_Task prompt_
Repeat exactly every line that comes at or after the line containing "You are a computer-use agent. The height", through the end of the entries below.

-- Opening Marker --

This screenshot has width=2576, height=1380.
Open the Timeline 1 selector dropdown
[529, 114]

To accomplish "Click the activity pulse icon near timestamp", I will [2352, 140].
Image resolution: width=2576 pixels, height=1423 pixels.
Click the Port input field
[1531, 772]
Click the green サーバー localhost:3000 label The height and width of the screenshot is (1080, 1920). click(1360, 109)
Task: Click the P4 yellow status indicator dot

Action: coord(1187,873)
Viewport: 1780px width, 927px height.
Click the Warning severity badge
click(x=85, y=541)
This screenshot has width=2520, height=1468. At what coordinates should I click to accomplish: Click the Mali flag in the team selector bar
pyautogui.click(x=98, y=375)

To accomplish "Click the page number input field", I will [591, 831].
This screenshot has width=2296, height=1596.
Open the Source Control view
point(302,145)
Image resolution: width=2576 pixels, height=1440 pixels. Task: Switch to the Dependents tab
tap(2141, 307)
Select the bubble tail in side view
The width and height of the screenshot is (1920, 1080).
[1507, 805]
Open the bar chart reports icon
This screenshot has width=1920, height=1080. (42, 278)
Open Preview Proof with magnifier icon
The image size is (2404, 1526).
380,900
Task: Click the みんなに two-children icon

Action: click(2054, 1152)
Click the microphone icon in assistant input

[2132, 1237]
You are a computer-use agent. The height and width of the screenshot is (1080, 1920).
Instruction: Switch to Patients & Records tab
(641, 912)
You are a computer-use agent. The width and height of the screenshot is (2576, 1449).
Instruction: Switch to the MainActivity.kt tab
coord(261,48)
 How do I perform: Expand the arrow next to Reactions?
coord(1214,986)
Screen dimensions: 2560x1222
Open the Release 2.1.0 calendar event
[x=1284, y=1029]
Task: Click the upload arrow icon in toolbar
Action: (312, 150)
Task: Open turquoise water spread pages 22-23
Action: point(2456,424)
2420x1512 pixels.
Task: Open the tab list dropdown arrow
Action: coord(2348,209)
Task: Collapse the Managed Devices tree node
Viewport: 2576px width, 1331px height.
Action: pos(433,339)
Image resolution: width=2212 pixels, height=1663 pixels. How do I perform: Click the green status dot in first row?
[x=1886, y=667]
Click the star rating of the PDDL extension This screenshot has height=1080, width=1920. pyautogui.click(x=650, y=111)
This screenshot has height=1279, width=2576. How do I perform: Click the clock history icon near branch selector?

-- Closing Marker --

_Result of this exercise_
You are a computer-use agent. The height and width of the screenshot is (1080, 1920).
Instruction: Switch to Patients & Records tab
(641, 912)
You are a computer-use agent. The width and height of the screenshot is (2576, 1449).
Instruction: Switch to the MainActivity.kt tab
coord(261,48)
 How do I perform: Expand the arrow next to Reactions?
coord(1214,986)
Screen dimensions: 2560x1222
Open the Release 2.1.0 calendar event
[x=1284, y=1029]
Task: Click the upload arrow icon in toolbar
Action: (312, 150)
Task: Open turquoise water spread pages 22-23
Action: point(2456,424)
2420x1512 pixels.
Task: Open the tab list dropdown arrow
Action: coord(2348,209)
Task: Collapse the Managed Devices tree node
Viewport: 2576px width, 1331px height.
Action: pos(433,339)
Image resolution: width=2212 pixels, height=1663 pixels. How do I perform: Click the green status dot in first row?
[x=1886, y=667]
Click the star rating of the PDDL extension This screenshot has height=1080, width=1920. pyautogui.click(x=650, y=111)
This screenshot has height=1279, width=2576. How do I perform: Click the clock history icon near branch selector?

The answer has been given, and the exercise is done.